6. The method according to claim 5, characterized in that, The method employs a hybrid optimization algorithm combining genetic algorithm and second-order cone programming to iteratively solve the upper-level planning model and the lower-level optimization model of the low-voltage DC remote power supply system, thereby determining the hierarchical planning scheme for the three-terminal low-voltage DC remote power supply system, including: A genetic algorithm is used to solve the upper-level planning model of the low-voltage DC remote power supply system and output the optimal addressing and capacity setting scheme. By employing variable substitution and convex relaxation, a second-order cone relaxation transformation is performed on the lower-level optimization model of the low-voltage DC remote power supply system to obtain a second-order cone lower-level programming model in convex optimization form. Substitute the optimal addressing and occupancy scheme into the second-order cone lower-level planning model for solution, and output the optimal scheduling strategy; The upper-level planning model and the lower-level optimization model of the low-voltage DC remote power supply system are iteratively optimized until the iterative optimization termination condition is met, and the hierarchical planning scheme of the three-terminal low-voltage DC remote power supply system is output.

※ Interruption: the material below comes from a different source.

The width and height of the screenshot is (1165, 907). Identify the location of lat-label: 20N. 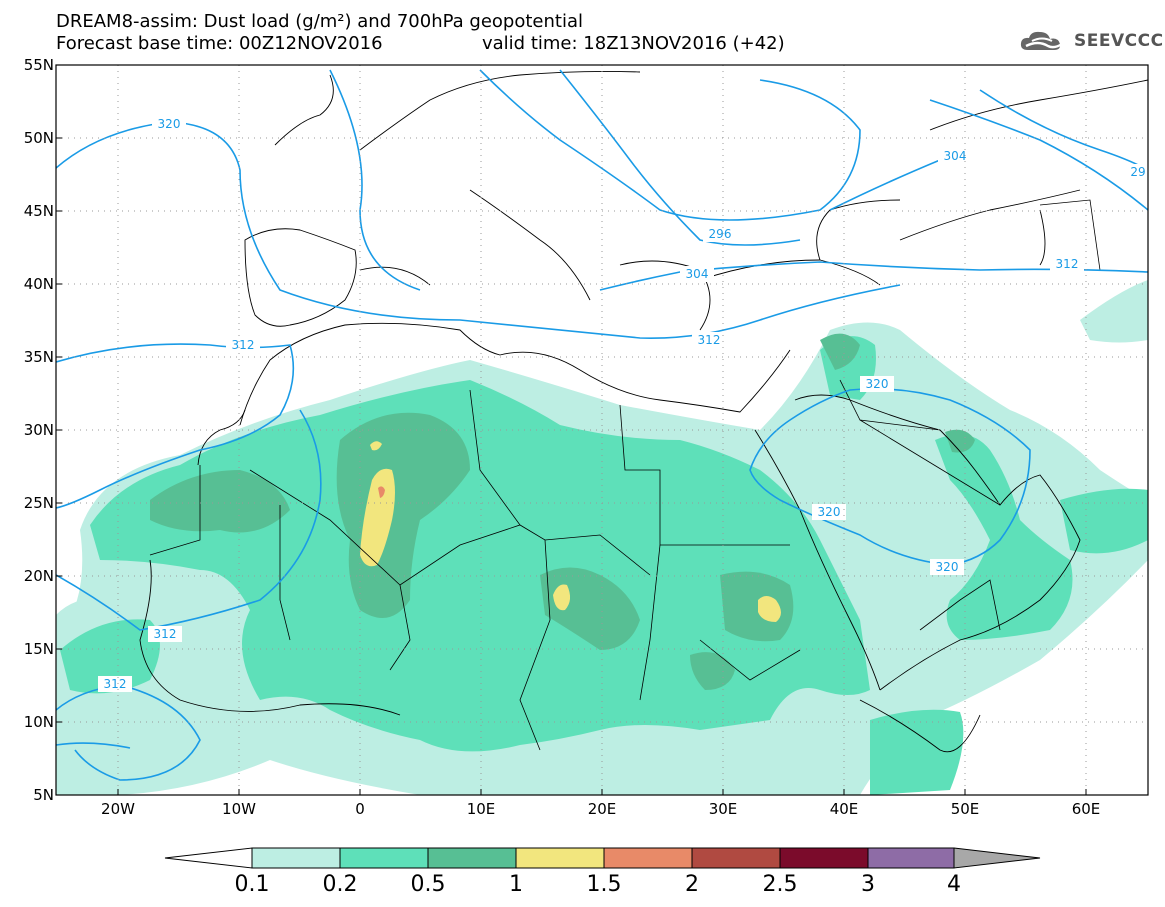
(38, 576).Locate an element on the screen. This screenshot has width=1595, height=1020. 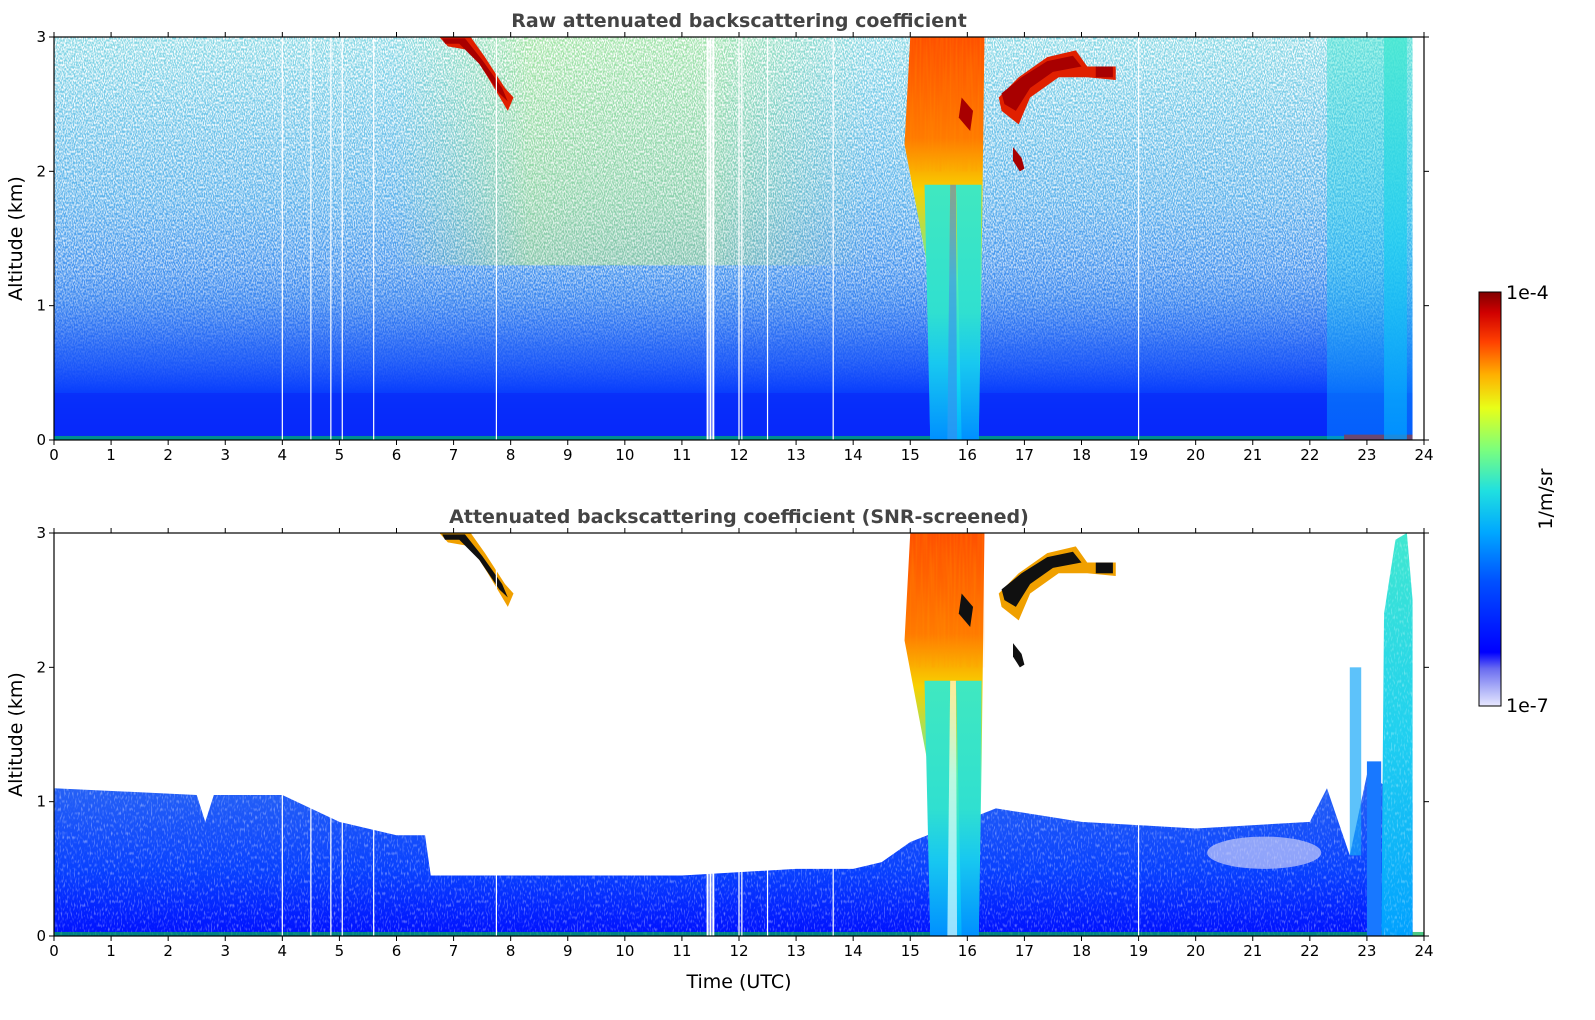
sparse-aerosol is located at coordinates (242, 762).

7. The method according to claim 6, characterized in that, The iterative process of the genetic algorithm includes the design of decision variables and hybrid encoding, the construction and calculation of the fitness function, selection operation, crossover operation, and mutation operation; wherein, the selection operation adopts roulette wheel selection and elite retention selection; the crossover operation adopts categorized crossover; the binary part of the mutation operation adopts bit-flip mutation; the calculation result of the fitness function directly maps the optimization target achievement degree of the upper-level planning model of the low-voltage DC remote power supply system.
8. A computer system, characterized in that, include: Memory is used to store instructions that can be executed by the processor; A processor for executing the instructions to implement the method as described in any one of claims 1 to 7.
9. A computer-readable medium, characterized in that, The system contains computer program code that, when executed by a processor, implements the method as described in any one of claims 1 to 7.